Soleil Saveur 338 800 000€ < 5 UTA 2006 Chanos-Curson  
Select Fruits 650 000€ < 5 UTA 1996 Le Cheylard  

Sources : enquêtes personnelles, 2007-2008.

Le cas d’un de ces grossistes permet de saisir la logique de fonctionnement de ces professionnels. Le créateur de l’activité est le seul employé à l’année, et il emploie trois autres personnes de mai à octobre, pendant la saison. Il travaille avec un minimum d’investissements et une structure adaptée aux volumes qu’il traite : un entrepôt à Châteauneuf-sur-Isère doté d’une chambre froide et d’une petite calibreuse (il peut lui arriver de refaire le conditionnement, pour satisfaire à certaines demandes), ainsi qu’un entrepôt à Toulon à proximité du marché de gros, où il a un box. Spécialisé dans les petits fruits rouges et l’abricot « très haut de gamme », son marché est réparti entre 320 clients, dont 100 principaux, essentiellement des épiceries fines, haut de gamme, localisées entre Aix-en-Provence et Saint-Tropez.

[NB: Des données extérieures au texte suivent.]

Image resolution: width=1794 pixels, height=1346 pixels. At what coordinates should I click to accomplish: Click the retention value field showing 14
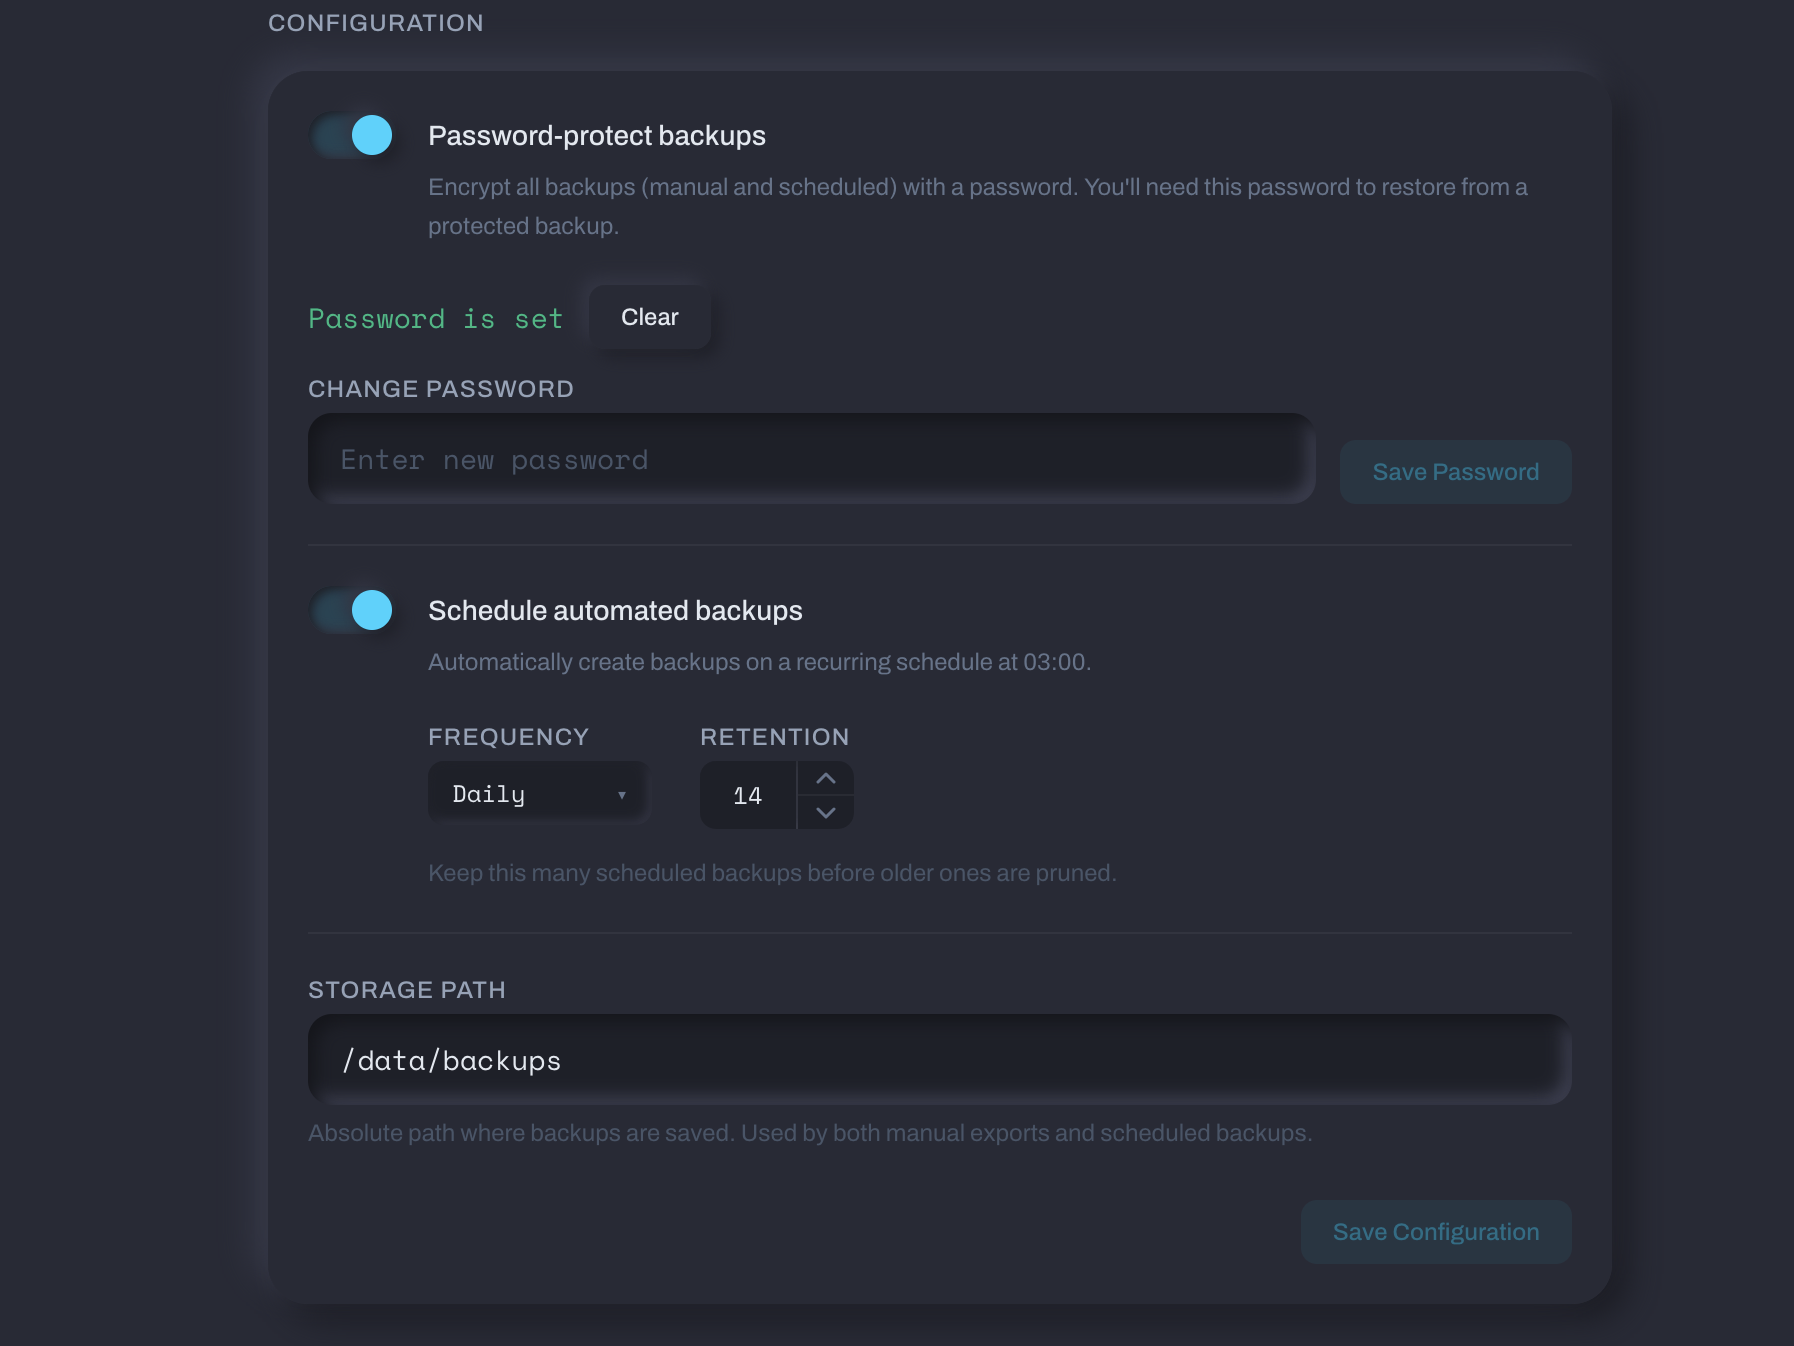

Il traite annuellement environ 120 t. d’abricots, 100 t. de cerises, 45 t. de fraises et de framboises, qui sont ses produits phares, ceux avec lesquels il obtient les meilleurs prix. Il s’approvisionne auprès de 200 producteurs, situés pour l’essentiel dans les départements de l’Ardèche, de la Drôme, de la Loire et de l’Isère. Il propose également de nombreux produits en complément de gamme339, pour lesquels il cherche toujours des produits originaux et de meilleure qualité. Il les achète sur le marché de Châteaurenard, auprès de producteurs venant du Vaucluse, du Gard, et du Ventoux. Les fournisseurs sont ainsi choisis en fonction de deux critères : d’abord leur localisation géographique, ensuite la qualité de leur production.

Notes
335.

Le groupe CRENO est le premier groupe français de commerce de gros de fruits et légumes frais et de produits de la mer frais. En France, il dispose de neuf bureaux d’achats et stations d’approvisionnement dans les régions, qui traitent 500 000 t. de volumes annuels. La station CRENO de Valence spécialisée dans les pêches, nectarines, abricots et kiwi expédie 10 000 t. chaque année. Le groupe CANAVESE est adhérent du groupe CRENO, il dispose également d’une plate-forme à Bourg-lès-Valence.

336.

D’après ce producteur, les terrains sableux de l’Ile de Glun, du plateau de Larnage-Mercurol et du plateau ardéchois donnent une meilleure coloration aux fruits.

337.

Dans un cas, il y a même un début d’organisation des producteurs autour d’un grossiste : ceux-ci se rassemblent de manière informelle pour demander collectivement le suivi d’un technicien de la Chambre d’agriculture, ou pour passer des commandes groupées de produits phytosanitaires et d’emballages via le grossiste.

338.

Cette entreprise a été dissolue en 2008.

339.

Il propose également des pêches, des melons, des tomates, des raisins de table, des pommes, des cassis, des groseilles, des châtaignes, des champignons, etc.